According to Waltrick Associates, a respectable local law firm in Brazil, most of the time airlines do go against the Brazilian Consumer Code. The inability to relocate passengers whose flights were delayed or cancelled, as defended by the National Civil Aviation Agency (ANAC), for example, is largely disrespected. It also does not help that many flights are cancelled not because of issues with the aircrafts, but with a shortage of aircrew, which, according to the law, cannot work extra hours, hence generating more problems.
This, therefore, has significantly expanded airlines’ liability. . Ricardo Bernardi, Partner and Aviation Specialist at Bernardi and Schnapp law firm seems to agree:
“Such interpretations include the concept of presumed moral damage (in re ipsa) with a punitive component, applicable in events of baggage loss or delays as well as flight delays or cancellations, even if caused by force majeure or aviation safety,” he says. “Therefore, passengers commonly seek indemnification from airlines regardless of the reason for the flight delay or cancellation and without the need to demonstrate or produce any evidence of loss or damage.”

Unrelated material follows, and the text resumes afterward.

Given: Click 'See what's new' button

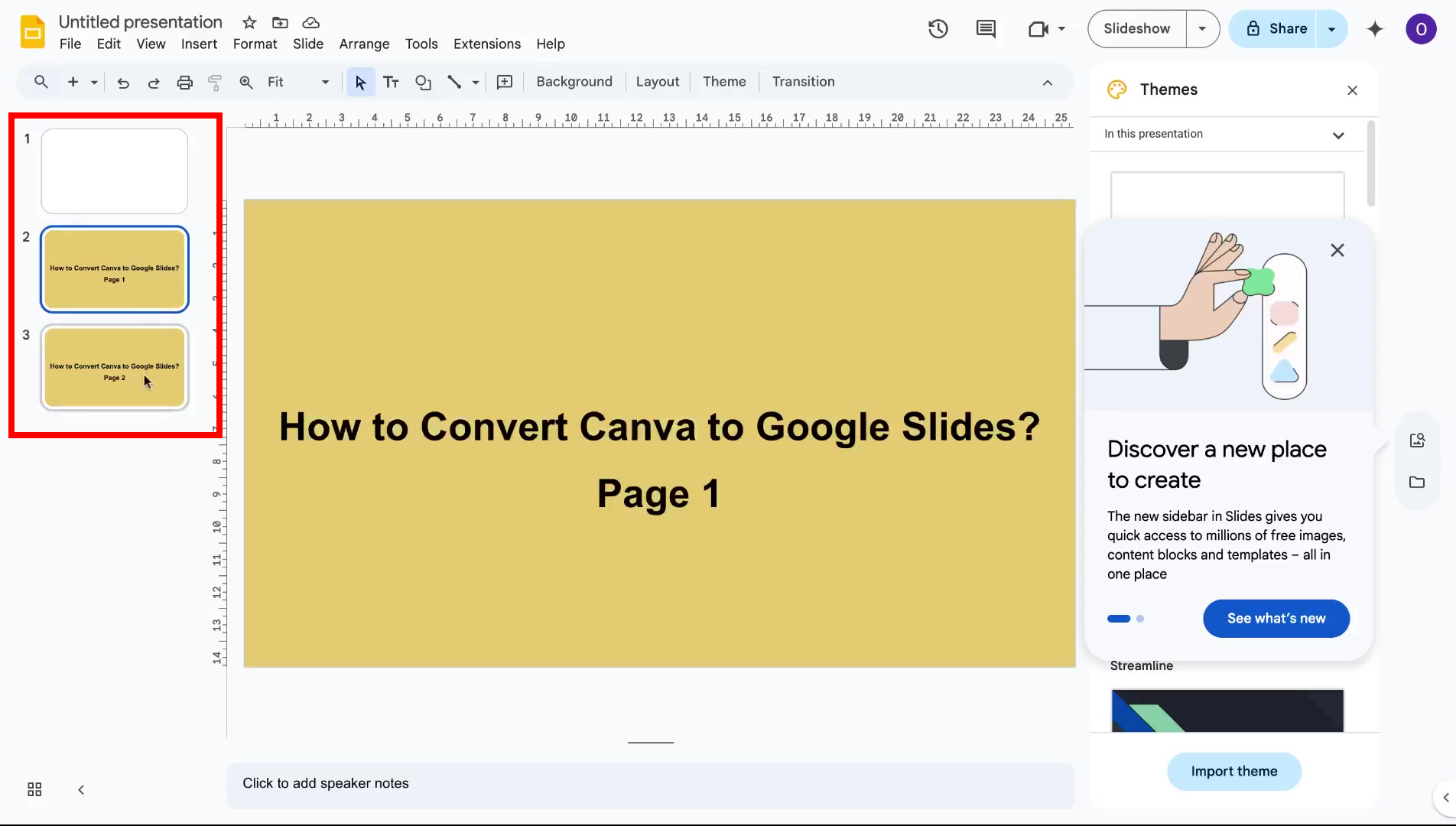Looking at the screenshot, I should tap(1275, 618).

In, 2017, however, there was an attempt to bring parity to the situation, with an agreement that that the Montreal Convention would prevail over the provisions of the Consumer Code. And following IATA efforts, backed by the Civil Aviation Secretariat (SAC) and ANAC, legislation was passed at the Brazilian Congress in 2020 that has limited airlines’ liability for flight delays out of their control, shifting the emphasis on claims for moral damages instead.
Furthermore, to claim moral damage, passengers now must produce evidence. Despite that, Bernardi still urges more continued efforts, claiming that “several recent decisions issued by Courts are still adverse to airlines”. According to recent research by CNN in Brazil, the number of lawsuits against airlines rose 83% last year in comparison to the year before. Between January and April 2022 alone, there were 55,000 formal complaints made, in comparison to 29,000 over the same period in 2021.
Latam Airlines representative, Bruno Bartijotto, lamented that airlines spend about R$800m (£131.38m) in lawsuits, with 80% of this value related to moral damages.
“This creates barriers for the entry of new airlines, preventing an increase in competition, which would benefit consumers,” Bernardi says. “It also increases ticket fares caused by reduced competition and the costs resulting from the high volume of litigation and compensations awarded. This underdevelopment of the industry means the loss of job opportunities.”
Bernardi concludes that it is crucial to continue with efforts to explain to Brazilian courts the importance of applying the rules and principles established by international treaties and to show the harmful effects of enforcing local laws to regulate liability in air travel.
“This must be seen as a long term and constant effort which, if pursued with consistency and based on the correct legal grounds, will bring harmonisation of the system and create new opportunities for development of air carriage in Brazil, to the benefit of airlines, passengers, and the community as a whole,” he says.
The biggest challenge, however, will be convincing local society. Brazilian people have fought hard throughout recent history to reclaim their civil rights as a society, so each attempt to empower airlines (at their expense) should be met with resistance. But if it is true that every journey starts with the first step, this is a challenge local authorities must take on for the sake of Brazilian economy.